TLDR? I play in a world-class multi-petabyte data warehouse, build open-source software, conduct interdiscplinary research, and love every second.

Data Science

I excel at leveraging my diverse skillset to build impactful data products, tools, and insights. In addition to technical skills in data engineering, statistics, and predictive analysis, my business experience and research expertise help me ask the right questions and provide thought leadership. I am dedicated to building data assets that are scalable, maintainable, and reproducible. I also use my design, writing, and public speaking skills to close the loop and communicate insights to both technical and non-technical stakeholders.

Software Development

I have honed my software development skills contributing to large proprietary code bases and medium-sized open-source projects. I am fluent in version control, unit testing, and continuous integration, and take the craft of writing readable, maintainable, and correct code very seriously. At Shopify, I've used these skills to build data pipelines and streaming services; at NetLab I made key improvements to the open-source data integration toolkit recordlinkage by adding new features and making a major performance bottleneck up to 97 times faster .

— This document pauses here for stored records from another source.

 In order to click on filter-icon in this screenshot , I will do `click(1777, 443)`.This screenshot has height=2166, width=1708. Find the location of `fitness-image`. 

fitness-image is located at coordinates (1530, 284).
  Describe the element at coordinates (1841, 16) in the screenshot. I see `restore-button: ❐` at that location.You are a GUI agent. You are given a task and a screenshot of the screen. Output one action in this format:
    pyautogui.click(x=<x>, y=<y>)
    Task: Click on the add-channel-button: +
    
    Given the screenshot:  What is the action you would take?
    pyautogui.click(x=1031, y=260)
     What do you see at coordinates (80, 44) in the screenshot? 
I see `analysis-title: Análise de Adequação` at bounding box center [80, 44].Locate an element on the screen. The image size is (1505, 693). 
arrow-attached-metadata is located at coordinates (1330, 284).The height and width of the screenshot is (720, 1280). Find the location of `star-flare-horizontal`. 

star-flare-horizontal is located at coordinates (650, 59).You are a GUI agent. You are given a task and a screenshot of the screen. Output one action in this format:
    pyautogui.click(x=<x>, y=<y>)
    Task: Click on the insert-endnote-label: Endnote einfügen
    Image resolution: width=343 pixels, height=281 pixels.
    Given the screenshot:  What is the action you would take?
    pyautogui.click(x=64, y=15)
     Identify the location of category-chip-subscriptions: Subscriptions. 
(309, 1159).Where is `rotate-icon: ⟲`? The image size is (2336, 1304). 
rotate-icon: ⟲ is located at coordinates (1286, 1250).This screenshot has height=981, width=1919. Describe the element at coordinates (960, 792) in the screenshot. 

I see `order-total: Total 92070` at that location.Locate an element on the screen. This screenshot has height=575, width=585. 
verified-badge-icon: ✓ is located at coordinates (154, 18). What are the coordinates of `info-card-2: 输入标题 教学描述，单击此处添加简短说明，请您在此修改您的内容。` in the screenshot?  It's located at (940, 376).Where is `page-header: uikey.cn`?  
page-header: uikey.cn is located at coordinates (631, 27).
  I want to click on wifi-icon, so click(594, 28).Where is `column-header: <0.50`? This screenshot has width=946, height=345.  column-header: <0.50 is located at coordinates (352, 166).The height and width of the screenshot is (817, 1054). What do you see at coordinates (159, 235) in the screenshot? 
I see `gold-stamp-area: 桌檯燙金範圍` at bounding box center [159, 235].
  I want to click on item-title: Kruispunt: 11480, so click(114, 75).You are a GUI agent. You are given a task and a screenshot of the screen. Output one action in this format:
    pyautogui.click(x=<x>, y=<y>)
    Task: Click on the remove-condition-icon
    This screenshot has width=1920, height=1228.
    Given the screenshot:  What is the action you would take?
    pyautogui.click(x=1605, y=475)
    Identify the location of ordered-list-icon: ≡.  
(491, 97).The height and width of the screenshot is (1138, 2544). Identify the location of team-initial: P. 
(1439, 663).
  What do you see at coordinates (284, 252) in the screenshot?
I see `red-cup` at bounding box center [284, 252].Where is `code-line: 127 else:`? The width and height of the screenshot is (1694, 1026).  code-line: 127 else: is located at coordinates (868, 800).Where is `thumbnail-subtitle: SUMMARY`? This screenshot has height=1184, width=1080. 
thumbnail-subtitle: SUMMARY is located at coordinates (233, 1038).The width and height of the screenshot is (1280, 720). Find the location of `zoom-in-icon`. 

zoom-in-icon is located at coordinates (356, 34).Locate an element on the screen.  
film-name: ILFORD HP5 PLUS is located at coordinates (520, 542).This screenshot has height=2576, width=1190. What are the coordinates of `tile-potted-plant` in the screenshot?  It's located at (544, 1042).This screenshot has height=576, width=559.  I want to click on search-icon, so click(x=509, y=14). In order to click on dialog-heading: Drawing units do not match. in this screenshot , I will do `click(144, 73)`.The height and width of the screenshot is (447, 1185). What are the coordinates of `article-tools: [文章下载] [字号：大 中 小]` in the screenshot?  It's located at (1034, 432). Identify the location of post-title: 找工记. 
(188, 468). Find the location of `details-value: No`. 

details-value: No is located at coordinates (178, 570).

Research Design and Implementation

I have three years' experience designing and implementing investigations of complex social phenomena. Past research includes how supervisors' race and gender affect workplace outcomes, and changes in the intellectual diversity of scientific research teams. I leverage my technical background to approach difficult questions in powerful and novel ways. Past research projects have involved analyzing social networks, topic modelling text, and multi-phase survey research.

Technical Skills

I know the tools of the trade, and think deeply when picking the right ones for the job.

Python

As an experienced Python programmer I have contributed to large operational code bases, built upon medium-sized open source toolkits, and developed small data processing toolkits from the ground up. As a data scientist at Shopify, I use Python daily to process and analyze data. In the past, I have contributed to recordlinkage, an open source entity resolution toolkit.

Apache Spark

I am proficient in building scalable data pipelines with Apache Spark using the Spark RDD, DataFrame, DStream, Structured Streaming, and SparkML APIs. I also have experience debugging high-volume data pipelines in a production environment. Through this work I also have basic familiarity with related technologies such as Apache Kafka, HDFS, and Google Cloud Services.

SQL

I am proficient in the use of SQL for data analysis and reporting, in the context of a world-class data warehouse powered by Google Cloud Services, Apache Spark, and Presto. Despite the language's limitations, I hold my SQL queries to the same high level of quality, maintainability, and readability I strive for in traditional programming languages.

R

I have three years' experience using R's powerful libraries for data analysis and data visualization. In addition to data management, data visualization with ggplot2, and classical statistical inference, I use R for structural social network analysis, textual topic modelling, and psychometrics.

scikit-learn + pandas

I have basic proficiency with scikit-learn having used the toolkit to impute missing variables; encode categorical data; train Random Forest and Logistic Regression models; cross-validate predictive models; and apply predictions. My scikit-learn skills are complemented by significant experience processing and analyzing data with pandas and numpy.

C++

I am proficient in developing small- and medium-sized object-oriented programs in C++. My academic training in C++ included a collaborative software development project, best practices for object oriented software development, and core language features.

Scala

I have basic proficiency in Scala, having completed course-based assignments reviewing the fundamentals of functional and object-oriented programming in Scala.

MatLab

I am proficient in MatLab, having completed course-based assignments involving data interpolation, error analysis, image compression, signal processing, and computational linear algebra.

Miscellaneous

My other technical proficiencies include HTML, Git, Markdown, Latex, Bash, Zsh, and ReStructured Text. My workflow features IntelliJ PyCharm, IntelliJ DataGrip, R Studio, and Atom.